Unterstützung durch ein Dental OP-Mikroskop

Speziell durch eine optimale Ausleuchtung mit einer in das Mikroskop integrierten LED Leuchte, die direkt aus Blickrichtung senkrecht in den Zahn leuchtet, wird eine erheblich bessere Erkennbarkeit des Zahninneren ermöglicht, als bei Verwendung einer Lupenbrille oder sogar nur des bloßen Auges. Durch eine bis zu 20-fache Vergrößerung können auch kleinste haarfeine Zahnstrukturen dargestellt werden, wie zum Beispiel versteckte Wurzelkanaleingänge, die mit dem bloßem Auge oder mit Lupenbrille kaum zu erkennen sind, aber für den Behandlungserfolg sehr entscheidend sein können! Somit ist das Dentalmikroskop ein hervorragendes Werkzeug, um auch schwierige Zähne mit Erfolg zu behandeln.

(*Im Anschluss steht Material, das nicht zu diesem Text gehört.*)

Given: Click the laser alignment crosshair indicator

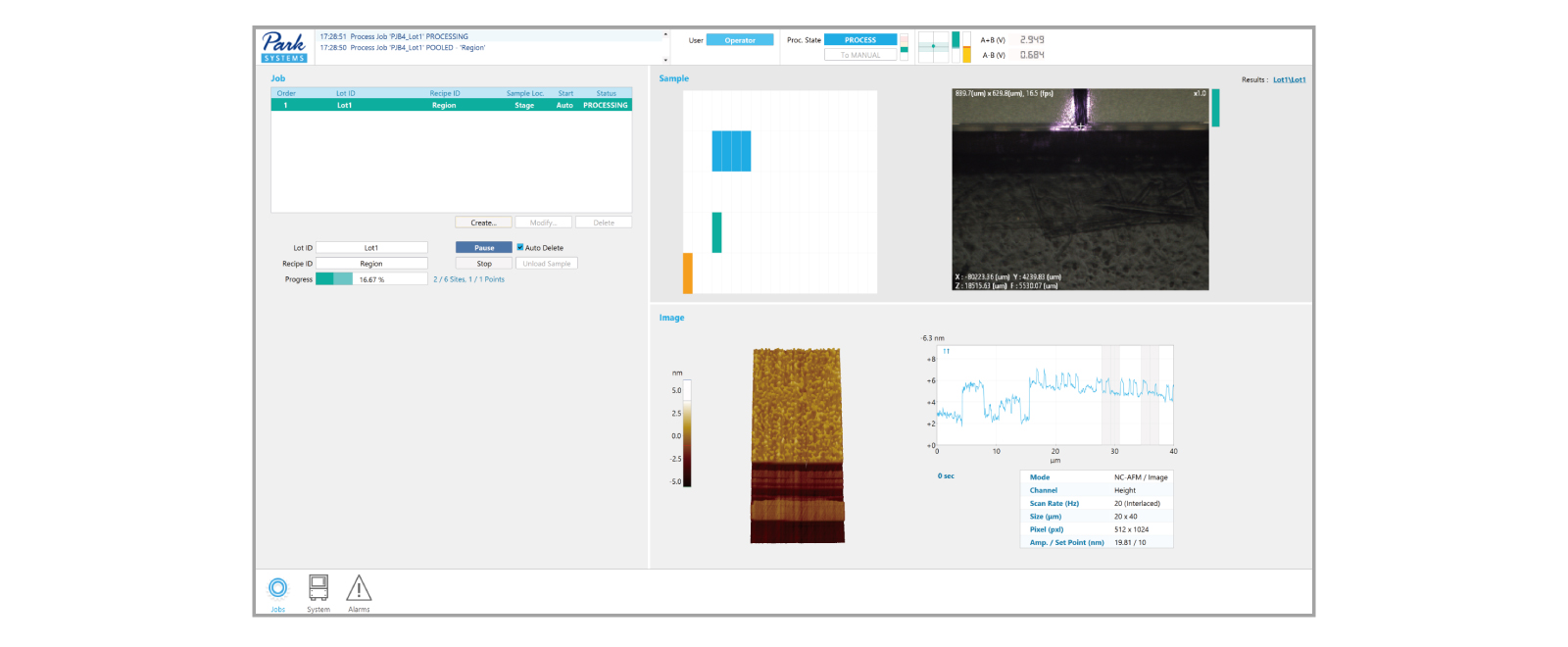Looking at the screenshot, I should coord(933,46).
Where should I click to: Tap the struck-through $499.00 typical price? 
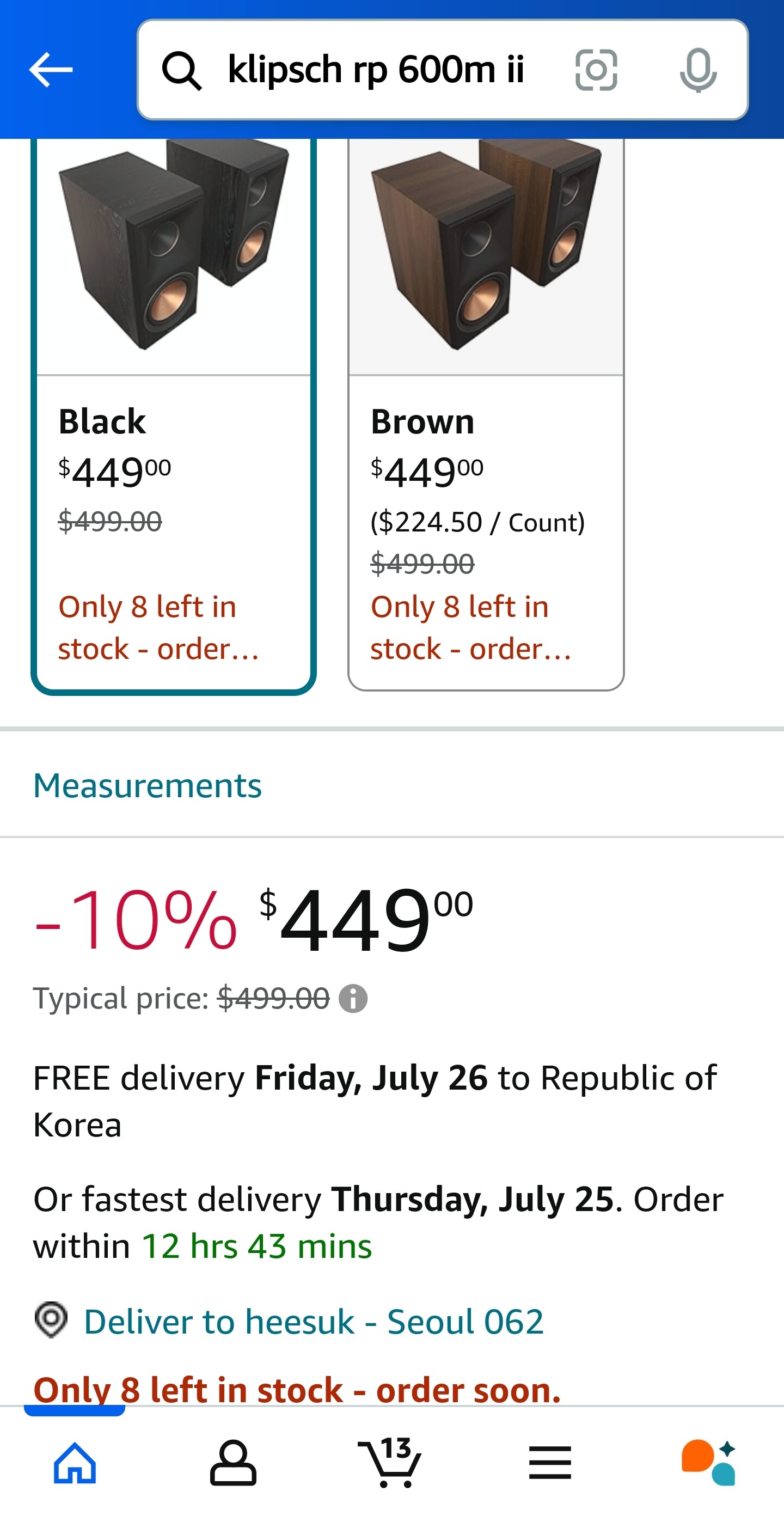click(273, 999)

Ein besonderes Spezialgebiet für das Mikroskop sind sogenannte Wurzelkanalrevisionen. Dies beschreibt die Erneuerung einer alten Wurzelfüllung, die möglicherweise, weil der Zahn bei der Erstbehandlung nicht bis zur Wurzelspitze gereinigt und gefüllt wurde nun eine Entzündung ausgebildet hat. Die Behandlung erfordert eine hervorragende Sicht auch in tiefe Kanalabschnitte, um die alte Wurzelfüllung zu entfernen und den ursprünglichen Wurzelkanal in der Tiefe ausfindig zu machen und dann die letzten Millimeter bis zur Wurzelspitze, die in solchen Fällen zumeist bakterienkontaminiert sind zu reinigen. Viele solcher Zähne können so vor der Entfernung gerettet werden oder ein chirurgischer Eingriff, wie eine Wurzelspitzenresektion kann vermieden werden.